The best way to gauge these issues is to run a voltage test throughout every component and to replace any that are damaged.
Fixing These Issues
If you believe your Club Car is suffering from any of these issues and the repair steps above didn’t work and you can’t figure out how to fix them, there are a few steps you can take.
The most obvious is to take your Club Car cart to a high-quality repair shop and have them fix it up for you using professional-grade diagnostic tools and repair steps.
Most of the time, we suggest this option because it ensures you don’t run into any operational issues with your cart.
However, we understand that not everybody can afford that type of repair or that they may want to do it on their own.
As a result, it is critical to understand the ways you can diagnose or fix these problems to ensure that your cart runs smoothly.
The following steps are among the most common and easiest to perform and should ensure that your cart has little difficulty starting:
- Check the MCOR connection on your cart—this part is common to all Club Car models and connects your wiring and your electrical system up in a smooth and efficient way.
- Reconnect or tighten any wires on your MCOR connection which may have worked loose—doing so may be enough to get your cart to start turning over.
- Look for any damage to wires on your MCOR connection—this damage can occur over time and may cause your cart to fail to turn over.
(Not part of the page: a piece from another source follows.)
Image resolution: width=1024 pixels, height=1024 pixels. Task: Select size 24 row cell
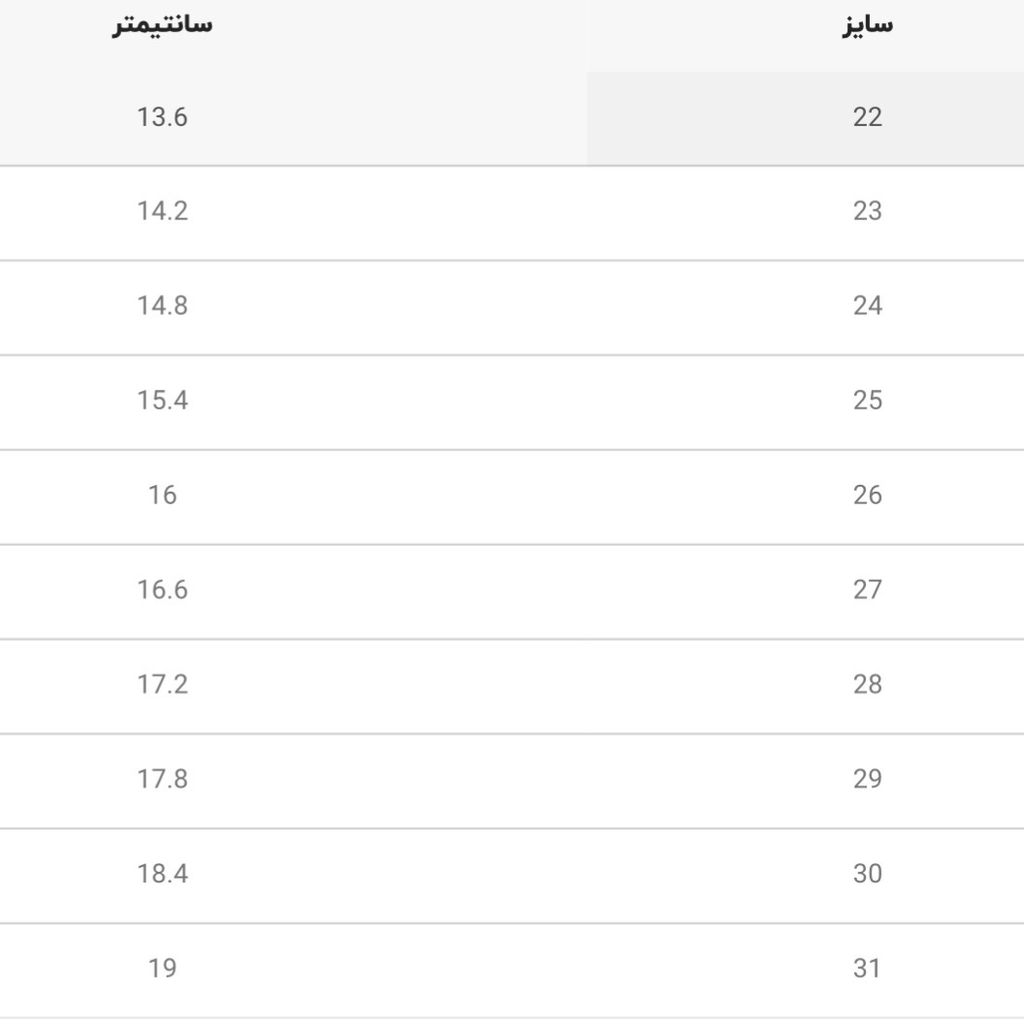[x=867, y=306]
Replace any damaged components or wires.
- Examine your controller for a 16-pin connector which runs back towards your engine—unplug this controller and check for signals from your throttle with a voltmeter.
- Read the signals on the voltmeter to see if they are at the proper voltage—usually around 12 volts or so—as the cart may not start if they are too high or too low on your cart.
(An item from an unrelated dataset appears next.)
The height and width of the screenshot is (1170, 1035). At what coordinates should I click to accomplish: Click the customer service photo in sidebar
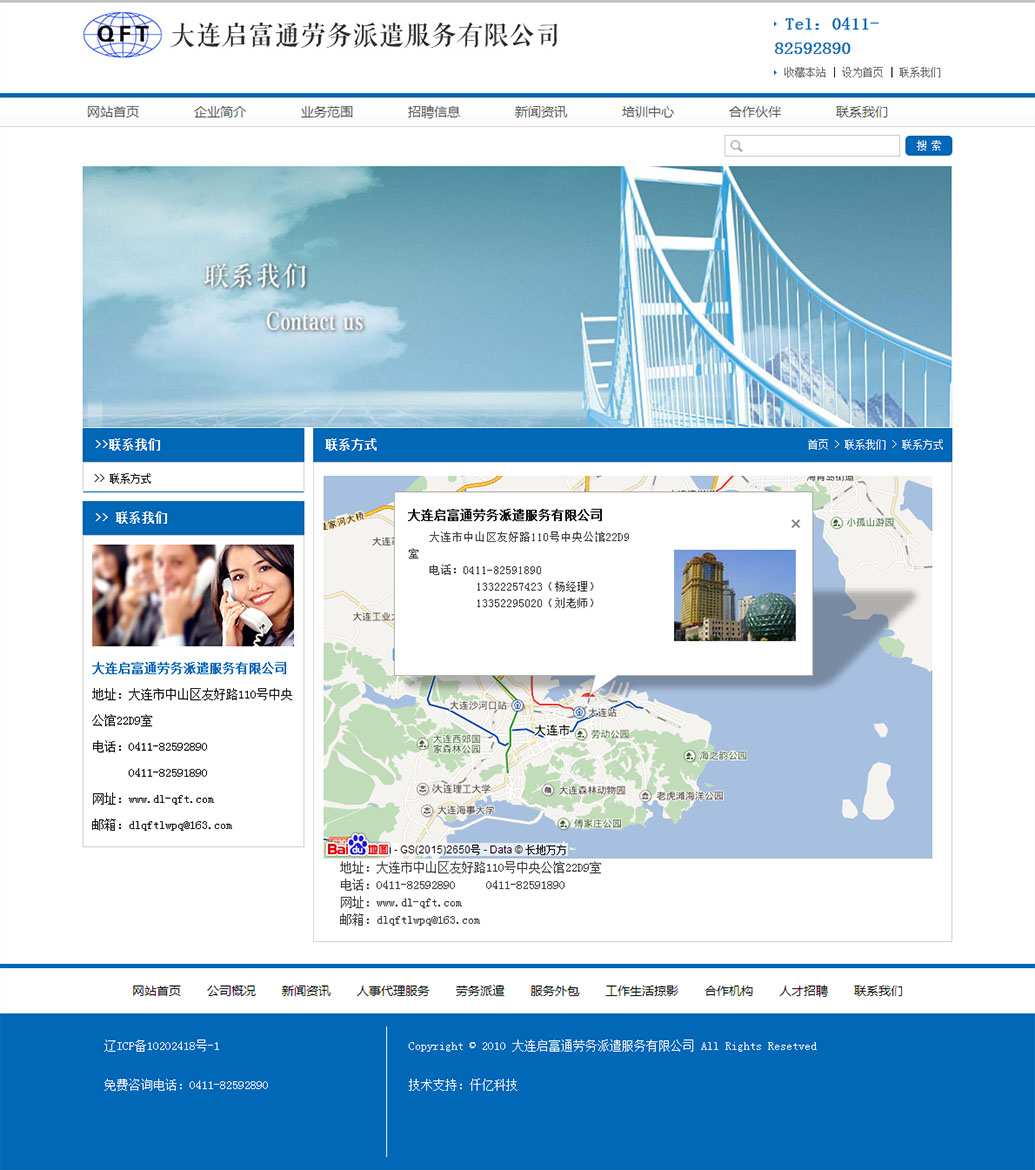tap(193, 595)

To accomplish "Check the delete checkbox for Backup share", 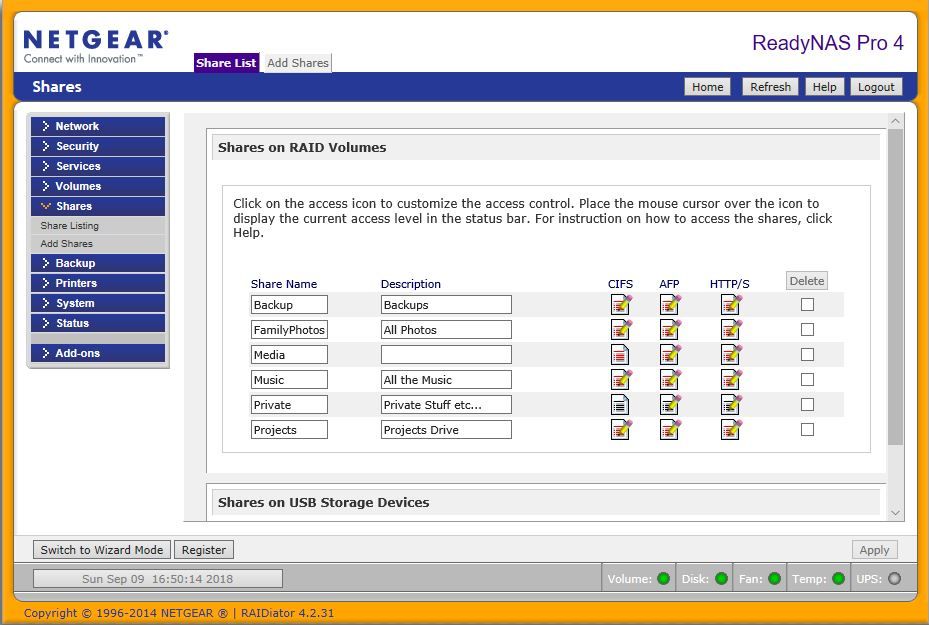I will (807, 304).
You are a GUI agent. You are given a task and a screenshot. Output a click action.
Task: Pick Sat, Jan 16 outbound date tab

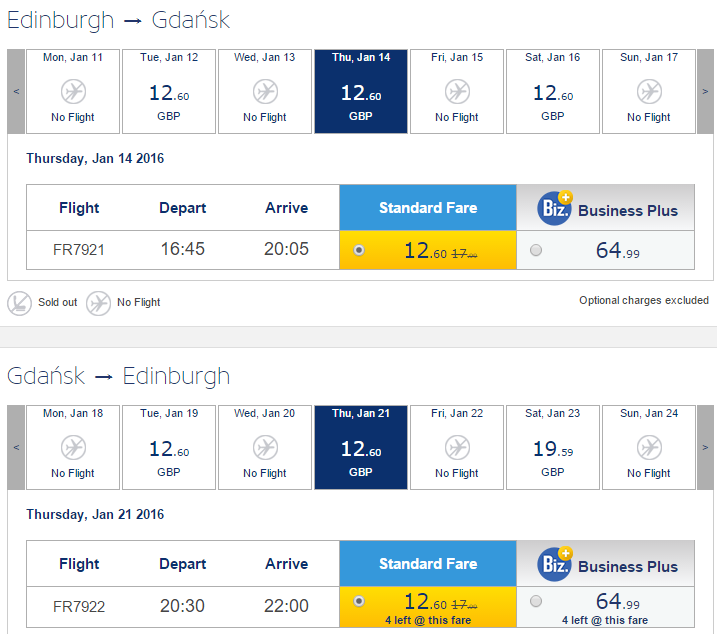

- Inspect the connector as well, to make sure it has the proper number of undamaged pins—replace it with a proper model if you find that it is too damaged.
- Consider replacing your controller if your signals come out improperly—there’s a good chance that they might be the cause of the issues your cart is experiencing.
- Recharge the battery to its full capacity and unhook it from your cart—sometimes, this process will reset your internal computer and make it easier for your cart to turn over.
- Find your solenoid and track their cables and resistance coils—make sure they are properly connected and test them with a voltmeter to ensure they have the right charge.
- Replace the solenoid cables or resistance coils if they are not operating properly—you can find replacements at just about any Club Car dealership or maintenance shop.
At this point, your cart should click and start without any difficulty.
If it does not, there is a more serious problem which must be addressed.
There’s a good chance that your cart’s engine is close to completely failing, and it may need to be replaced to get better results.
This situation is obviously quite frustrating and will put you back quite a bit of money—often, as much as thousands of dollars.
If you find that your cart’s engine replacement is worth more than the cart itself, it may be time to invest in a new model.
There are often many types of used models you can find on the market which may provide many of the same benefits.
Also, don’t forget that it is critical to pay attention to other elements of your cart to ensure it runs smoothly, such as the battery strength and its charging capacity.